"Once God has spoken;
Twice I have heard this:
That power belongs to God; ..."
(PS 62:11)

Usually we look to God's creation to apprehend his power but here we are concerned with power in God.

Can we really speak of God's Power or is this concept for our understanding of His action as manifest in his creatures? In the Middle Ages, some thought that we should not attribute power to God because his action originated in his intelligence and will.

St. Thomas Aquinas admits that power is the manifestation of God's intelligence which directs and commands, but power cannot be separated from God. Creatures are receivers of God's power and principles of action emanating from their existence. God, on the other hand, is Pure Act or Actuality. God is the active principle and active power in the highest degree. Power is integral of his Being; He is the God of Power and Might.

"Active power exists in God according to the measure in which He is actual. Now His existence is infinite, inasmuch as it is not limited by anything that receives it, as is clear from what has been said, when we discussed the infinity of the divine essence (7, 1). Wherefore, it is necessary that the active power in God should be infinite. " (Summa Theologica, Part I, q. 25, Art. 2)

The power of God is that ability and strength whereby He can bring to pass whatsoever He pleases, whatsoever His infinite wisdom may direct, and whatsoever the infinite purity of His will may resolve. . . . As holiness is the beauty of all God’s attributes, so power is that which gives life and action to all the perfections of the Divine nature. How vain would be the eternal counsels, if power did not step in to execute them. Without power His mercy would be but feeble pity, His promises an empty sound, His threatenings a mere scarecrow. God’s power is like Himself: infinite, eternal, incomprehensible; it can neither be checked, restrained, nor frustrated by the creature. (S. Charnock).
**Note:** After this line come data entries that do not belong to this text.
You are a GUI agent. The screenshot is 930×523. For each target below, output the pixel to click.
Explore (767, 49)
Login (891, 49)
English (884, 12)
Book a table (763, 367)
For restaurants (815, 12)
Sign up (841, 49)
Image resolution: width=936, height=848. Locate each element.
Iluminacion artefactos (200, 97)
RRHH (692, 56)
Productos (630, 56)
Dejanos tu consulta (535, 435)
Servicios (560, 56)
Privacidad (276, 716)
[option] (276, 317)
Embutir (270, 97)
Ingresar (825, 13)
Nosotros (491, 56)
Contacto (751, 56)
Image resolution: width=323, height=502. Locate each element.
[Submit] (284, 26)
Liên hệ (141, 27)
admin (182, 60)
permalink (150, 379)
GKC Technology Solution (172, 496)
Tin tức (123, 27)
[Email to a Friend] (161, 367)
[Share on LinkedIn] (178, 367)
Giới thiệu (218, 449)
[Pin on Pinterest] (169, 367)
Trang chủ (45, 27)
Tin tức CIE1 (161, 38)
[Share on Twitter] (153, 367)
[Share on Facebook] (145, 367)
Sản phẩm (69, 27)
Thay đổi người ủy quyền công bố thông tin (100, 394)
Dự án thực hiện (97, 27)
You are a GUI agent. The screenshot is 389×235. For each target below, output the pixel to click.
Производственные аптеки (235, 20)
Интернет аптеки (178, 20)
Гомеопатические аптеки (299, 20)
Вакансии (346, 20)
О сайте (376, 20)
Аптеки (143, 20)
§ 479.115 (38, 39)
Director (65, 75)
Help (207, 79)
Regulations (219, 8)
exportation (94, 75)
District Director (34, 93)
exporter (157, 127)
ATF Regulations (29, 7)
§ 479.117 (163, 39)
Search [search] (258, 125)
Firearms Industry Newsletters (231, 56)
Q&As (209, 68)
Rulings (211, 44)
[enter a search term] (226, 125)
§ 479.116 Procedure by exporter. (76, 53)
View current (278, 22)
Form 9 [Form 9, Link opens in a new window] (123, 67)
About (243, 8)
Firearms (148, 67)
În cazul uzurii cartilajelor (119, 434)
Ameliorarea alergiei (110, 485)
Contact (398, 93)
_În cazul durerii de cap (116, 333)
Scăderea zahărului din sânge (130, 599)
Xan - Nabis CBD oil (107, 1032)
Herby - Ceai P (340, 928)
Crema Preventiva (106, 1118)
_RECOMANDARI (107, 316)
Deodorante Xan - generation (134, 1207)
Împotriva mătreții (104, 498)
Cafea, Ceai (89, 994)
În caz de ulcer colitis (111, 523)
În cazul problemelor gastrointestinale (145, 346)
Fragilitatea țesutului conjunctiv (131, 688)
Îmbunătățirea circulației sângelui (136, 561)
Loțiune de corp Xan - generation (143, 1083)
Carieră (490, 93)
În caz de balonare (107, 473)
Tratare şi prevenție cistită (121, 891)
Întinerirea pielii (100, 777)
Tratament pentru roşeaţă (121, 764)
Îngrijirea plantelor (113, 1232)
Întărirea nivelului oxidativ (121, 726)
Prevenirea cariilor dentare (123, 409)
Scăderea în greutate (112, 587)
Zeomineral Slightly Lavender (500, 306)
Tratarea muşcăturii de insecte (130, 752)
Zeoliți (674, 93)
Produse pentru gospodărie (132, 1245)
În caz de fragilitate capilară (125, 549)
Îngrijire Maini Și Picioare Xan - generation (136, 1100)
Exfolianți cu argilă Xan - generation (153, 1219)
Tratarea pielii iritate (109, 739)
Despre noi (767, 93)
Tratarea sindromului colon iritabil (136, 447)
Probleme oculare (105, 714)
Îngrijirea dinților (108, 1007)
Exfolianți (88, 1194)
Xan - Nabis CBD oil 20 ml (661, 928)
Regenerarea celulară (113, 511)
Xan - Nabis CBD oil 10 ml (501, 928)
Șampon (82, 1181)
C. H. Spurgeon states it well, "God’s power is like Himself, self-existent, self-sustained. The mightiest of men cannot add so much as a shadow of increased power to the Omnipotent One. He sits on no buttressed throne and leans on no assisting arm. His court is not maintained by His courtiers, nor does it borrow its splendor from His creatures. He is Himself the great central source and Originator of all power."